*** Opening of Provided data ***

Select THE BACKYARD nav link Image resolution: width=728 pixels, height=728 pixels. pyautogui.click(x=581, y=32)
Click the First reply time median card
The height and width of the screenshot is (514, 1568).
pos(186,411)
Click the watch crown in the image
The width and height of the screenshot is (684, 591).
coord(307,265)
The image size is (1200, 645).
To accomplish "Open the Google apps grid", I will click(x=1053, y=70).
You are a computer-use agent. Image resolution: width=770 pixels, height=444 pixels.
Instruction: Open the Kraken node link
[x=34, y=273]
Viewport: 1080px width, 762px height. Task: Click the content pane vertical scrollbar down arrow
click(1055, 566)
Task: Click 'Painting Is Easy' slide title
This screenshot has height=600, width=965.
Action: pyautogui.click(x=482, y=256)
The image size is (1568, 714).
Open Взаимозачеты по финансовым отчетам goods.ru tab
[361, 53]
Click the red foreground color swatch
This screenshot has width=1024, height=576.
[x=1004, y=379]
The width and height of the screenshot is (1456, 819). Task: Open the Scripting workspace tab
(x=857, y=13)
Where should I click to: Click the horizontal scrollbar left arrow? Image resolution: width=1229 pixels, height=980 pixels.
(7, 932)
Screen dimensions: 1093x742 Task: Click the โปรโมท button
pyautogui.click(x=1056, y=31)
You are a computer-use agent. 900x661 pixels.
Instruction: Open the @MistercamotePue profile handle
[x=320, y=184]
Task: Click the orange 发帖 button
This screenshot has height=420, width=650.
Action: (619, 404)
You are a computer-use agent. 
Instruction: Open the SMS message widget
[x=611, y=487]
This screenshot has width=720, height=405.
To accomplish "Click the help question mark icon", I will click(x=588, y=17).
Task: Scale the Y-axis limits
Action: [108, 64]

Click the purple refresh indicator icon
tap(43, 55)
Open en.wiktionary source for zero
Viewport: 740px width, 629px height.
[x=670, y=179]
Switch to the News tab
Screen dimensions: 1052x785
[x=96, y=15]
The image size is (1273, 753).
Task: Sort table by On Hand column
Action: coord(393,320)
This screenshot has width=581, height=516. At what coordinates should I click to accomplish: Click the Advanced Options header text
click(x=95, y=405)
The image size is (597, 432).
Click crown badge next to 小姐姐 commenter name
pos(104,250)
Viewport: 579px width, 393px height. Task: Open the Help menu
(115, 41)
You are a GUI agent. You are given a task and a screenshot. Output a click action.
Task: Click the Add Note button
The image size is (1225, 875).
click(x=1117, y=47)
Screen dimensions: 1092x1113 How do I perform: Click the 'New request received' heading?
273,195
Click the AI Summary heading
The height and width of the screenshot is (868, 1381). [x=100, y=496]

*** Close of Provided data ***

What is expected: Write out every entry again, exactly as it appears.

Solution to this problem:
Select THE BACKYARD nav link Image resolution: width=728 pixels, height=728 pixels. pyautogui.click(x=581, y=32)
Click the First reply time median card
The height and width of the screenshot is (514, 1568).
pos(186,411)
Click the watch crown in the image
The width and height of the screenshot is (684, 591).
coord(307,265)
The image size is (1200, 645).
To accomplish "Open the Google apps grid", I will click(x=1053, y=70).
You are a computer-use agent. Image resolution: width=770 pixels, height=444 pixels.
Instruction: Open the Kraken node link
[x=34, y=273]
Viewport: 1080px width, 762px height. Task: Click the content pane vertical scrollbar down arrow
click(1055, 566)
Task: Click 'Painting Is Easy' slide title
This screenshot has height=600, width=965.
Action: pyautogui.click(x=482, y=256)
The image size is (1568, 714).
Open Взаимозачеты по финансовым отчетам goods.ru tab
[361, 53]
Click the red foreground color swatch
This screenshot has width=1024, height=576.
[x=1004, y=379]
The width and height of the screenshot is (1456, 819). Task: Open the Scripting workspace tab
(x=857, y=13)
Where should I click to: Click the horizontal scrollbar left arrow? Image resolution: width=1229 pixels, height=980 pixels.
(7, 932)
Screen dimensions: 1093x742 Task: Click the โปรโมท button
pyautogui.click(x=1056, y=31)
You are a computer-use agent. 900x661 pixels.
Instruction: Open the @MistercamotePue profile handle
[x=320, y=184]
Task: Click the orange 发帖 button
This screenshot has height=420, width=650.
Action: (619, 404)
You are a computer-use agent. 
Instruction: Open the SMS message widget
[x=611, y=487]
This screenshot has width=720, height=405.
To accomplish "Click the help question mark icon", I will click(x=588, y=17).
Task: Scale the Y-axis limits
Action: [108, 64]

Click the purple refresh indicator icon
tap(43, 55)
Open en.wiktionary source for zero
Viewport: 740px width, 629px height.
[x=670, y=179]
Switch to the News tab
Screen dimensions: 1052x785
[x=96, y=15]
The image size is (1273, 753).
Task: Sort table by On Hand column
Action: coord(393,320)
This screenshot has width=581, height=516. At what coordinates should I click to accomplish: Click the Advanced Options header text
click(x=95, y=405)
The image size is (597, 432).
Click crown badge next to 小姐姐 commenter name
pos(104,250)
Viewport: 579px width, 393px height. Task: Open the Help menu
(115, 41)
You are a GUI agent. You are given a task and a screenshot. Output a click action.
Task: Click the Add Note button
The image size is (1225, 875).
click(x=1117, y=47)
Screen dimensions: 1092x1113 How do I perform: Click the 'New request received' heading?
273,195
Click the AI Summary heading
The height and width of the screenshot is (868, 1381). [x=100, y=496]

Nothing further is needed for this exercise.